A summary of the findings
Of the survey respondents in the study whose organisations had never employed a person with a disability, 85 per cent reported the perception either that their fellow employees believe that employees with a disability are likely to be high risk and expensive or they reserve judgement on the matter. Of the same sample group, 81 per cent reported the perception that employees with a disability do not perform as well as other employees or they reserve judgement on the matter. Of the same group, 75 per cent reported that those negative perceptions create uncertainty, have some influence or are a major barrier to their organisation employing a person with a disability.
Other findings of the study, comprising a respondent sample of 678 HR professionals, include the following:
Of respondents whose organisations had employed a person with a disability, 15 per cent reported being given no supportive information by Disability Employment Service (DES) providers and 10 per cent reported that candidates did not match the employers’ job description.
While nearly half of the same sample group (42 per cent) reported DES providers were marginally more or far more responsive than mainstream recruitment providers, nearly one in five (19 per cent) reported that DES providers were far less or marginally less responsive than their mainstream counterparts.
A third of the sample group that had employed a person with a disability reported being prompted by the organisation’s strong social responsibility and diversity focus, and nearly a quarter reported being prompted by an approach from a DES provider.
Of the sample that had not employed a person with a disability, 54 per cent reported not knowing about the services available, 39 per cent reported not knowing about any benefits to employers and 46 per cent reported never having thought about it so it’s never been on their radar.
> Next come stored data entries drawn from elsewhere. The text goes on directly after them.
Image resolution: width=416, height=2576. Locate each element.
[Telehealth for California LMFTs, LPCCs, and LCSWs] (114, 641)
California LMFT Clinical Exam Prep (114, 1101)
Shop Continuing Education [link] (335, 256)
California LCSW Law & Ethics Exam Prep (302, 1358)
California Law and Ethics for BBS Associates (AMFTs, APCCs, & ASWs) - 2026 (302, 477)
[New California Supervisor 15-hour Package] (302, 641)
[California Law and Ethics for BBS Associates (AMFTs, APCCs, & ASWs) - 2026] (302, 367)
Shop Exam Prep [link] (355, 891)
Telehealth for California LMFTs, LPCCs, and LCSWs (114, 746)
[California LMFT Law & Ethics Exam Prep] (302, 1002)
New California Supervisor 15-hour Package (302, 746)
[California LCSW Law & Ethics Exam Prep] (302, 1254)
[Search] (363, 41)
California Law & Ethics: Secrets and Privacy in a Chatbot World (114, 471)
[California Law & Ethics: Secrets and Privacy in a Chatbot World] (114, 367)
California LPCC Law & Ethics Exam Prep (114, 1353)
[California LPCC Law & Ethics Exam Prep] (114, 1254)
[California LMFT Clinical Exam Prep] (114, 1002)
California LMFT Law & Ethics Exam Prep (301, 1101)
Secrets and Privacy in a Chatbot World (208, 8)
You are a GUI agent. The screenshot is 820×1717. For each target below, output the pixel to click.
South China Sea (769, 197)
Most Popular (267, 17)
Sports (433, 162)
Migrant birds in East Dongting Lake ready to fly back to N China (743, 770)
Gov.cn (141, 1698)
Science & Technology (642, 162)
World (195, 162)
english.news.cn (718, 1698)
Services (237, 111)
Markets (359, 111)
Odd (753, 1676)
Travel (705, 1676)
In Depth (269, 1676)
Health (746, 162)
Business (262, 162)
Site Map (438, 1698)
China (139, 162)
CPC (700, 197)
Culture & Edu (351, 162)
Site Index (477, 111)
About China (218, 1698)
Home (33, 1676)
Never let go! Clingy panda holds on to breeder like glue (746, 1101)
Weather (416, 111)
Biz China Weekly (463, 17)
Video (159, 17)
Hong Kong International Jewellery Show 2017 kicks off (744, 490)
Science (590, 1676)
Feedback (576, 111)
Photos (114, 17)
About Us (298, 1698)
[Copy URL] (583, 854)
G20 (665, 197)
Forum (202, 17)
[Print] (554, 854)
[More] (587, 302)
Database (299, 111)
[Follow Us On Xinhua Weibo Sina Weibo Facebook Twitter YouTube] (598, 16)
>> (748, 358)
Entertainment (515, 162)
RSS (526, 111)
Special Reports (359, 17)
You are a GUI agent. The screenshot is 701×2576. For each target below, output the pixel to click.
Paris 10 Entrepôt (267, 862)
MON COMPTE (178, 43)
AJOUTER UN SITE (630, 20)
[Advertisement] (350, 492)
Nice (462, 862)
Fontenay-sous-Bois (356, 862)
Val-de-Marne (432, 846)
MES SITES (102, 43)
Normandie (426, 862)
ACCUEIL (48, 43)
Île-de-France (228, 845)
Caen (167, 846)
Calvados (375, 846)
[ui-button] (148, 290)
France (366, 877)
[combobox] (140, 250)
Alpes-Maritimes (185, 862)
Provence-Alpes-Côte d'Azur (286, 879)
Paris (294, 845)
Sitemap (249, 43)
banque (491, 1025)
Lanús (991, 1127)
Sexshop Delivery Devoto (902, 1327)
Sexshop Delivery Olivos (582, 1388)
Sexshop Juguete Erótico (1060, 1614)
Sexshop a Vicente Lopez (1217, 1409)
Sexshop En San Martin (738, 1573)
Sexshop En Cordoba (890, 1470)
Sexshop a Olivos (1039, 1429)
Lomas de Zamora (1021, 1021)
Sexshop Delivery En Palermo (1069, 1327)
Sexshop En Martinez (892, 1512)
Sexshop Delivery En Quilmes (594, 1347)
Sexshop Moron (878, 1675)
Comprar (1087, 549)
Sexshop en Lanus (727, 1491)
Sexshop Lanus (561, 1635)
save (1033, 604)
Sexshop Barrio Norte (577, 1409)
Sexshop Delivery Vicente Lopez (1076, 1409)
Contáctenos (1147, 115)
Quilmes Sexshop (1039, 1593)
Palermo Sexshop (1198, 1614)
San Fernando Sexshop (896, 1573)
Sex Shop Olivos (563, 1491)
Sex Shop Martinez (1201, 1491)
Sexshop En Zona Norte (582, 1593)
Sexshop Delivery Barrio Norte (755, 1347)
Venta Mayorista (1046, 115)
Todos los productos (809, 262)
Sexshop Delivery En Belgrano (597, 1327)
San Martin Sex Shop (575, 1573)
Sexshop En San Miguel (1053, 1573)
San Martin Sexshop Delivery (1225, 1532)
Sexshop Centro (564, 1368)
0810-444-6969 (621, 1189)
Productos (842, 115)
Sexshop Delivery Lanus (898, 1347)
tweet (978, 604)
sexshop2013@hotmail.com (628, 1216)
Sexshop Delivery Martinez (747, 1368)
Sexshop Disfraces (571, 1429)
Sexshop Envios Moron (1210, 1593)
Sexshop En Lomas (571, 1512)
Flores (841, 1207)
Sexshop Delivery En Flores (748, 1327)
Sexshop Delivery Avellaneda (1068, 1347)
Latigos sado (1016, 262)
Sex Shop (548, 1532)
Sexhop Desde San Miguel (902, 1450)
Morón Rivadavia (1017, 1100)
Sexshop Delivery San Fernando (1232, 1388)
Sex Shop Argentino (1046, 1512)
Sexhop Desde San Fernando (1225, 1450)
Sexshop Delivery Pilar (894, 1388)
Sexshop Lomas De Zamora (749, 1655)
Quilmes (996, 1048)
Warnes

The qualitative data in the report includes refrains about the critical importance of providers fitting the applicant to the job description, being upfront about the applicant’s disability and following through with promises of assistance. The comments also include observations such as “never heard of it (DES)” or “didn’t know about it”. In addition, a number of remarks were made about needing more communication from agencies so that there is “more acceptance at management level” and that internal advocates feel stranded fighting “significant internal marketing” issues to gain organisational acceptance at CEO, executive, line management and co-worker levels.
The study was initiated by the Australian Human Resources Institute (AHRI) which circulated a survey questionnaire online to its database during July and August.
The national president of AHRI, Peter Wilson AM, said, “Given the productivity challenges facing the Australian economy and the need to maximise the workforce participation of groups such as the 800,000 people drawing disability support pensions, many of whom are willing and able to engage in productive work, it is a matter of great regret that there continues to be very little, if any, real progress in getting jobs for that cohort of Australians.
“By examining the views of employers that have engaged and not engaged in this key policy area, with many of the latter reporting no knowledge of it, the AHRI study highlights the critical need to adequately market what is a sound policy objective or risk seeing it continue to flounder.
“The survey results indicate that both relevant government agencies and private employers can do a better job on finding jobs for Australians with a disability.”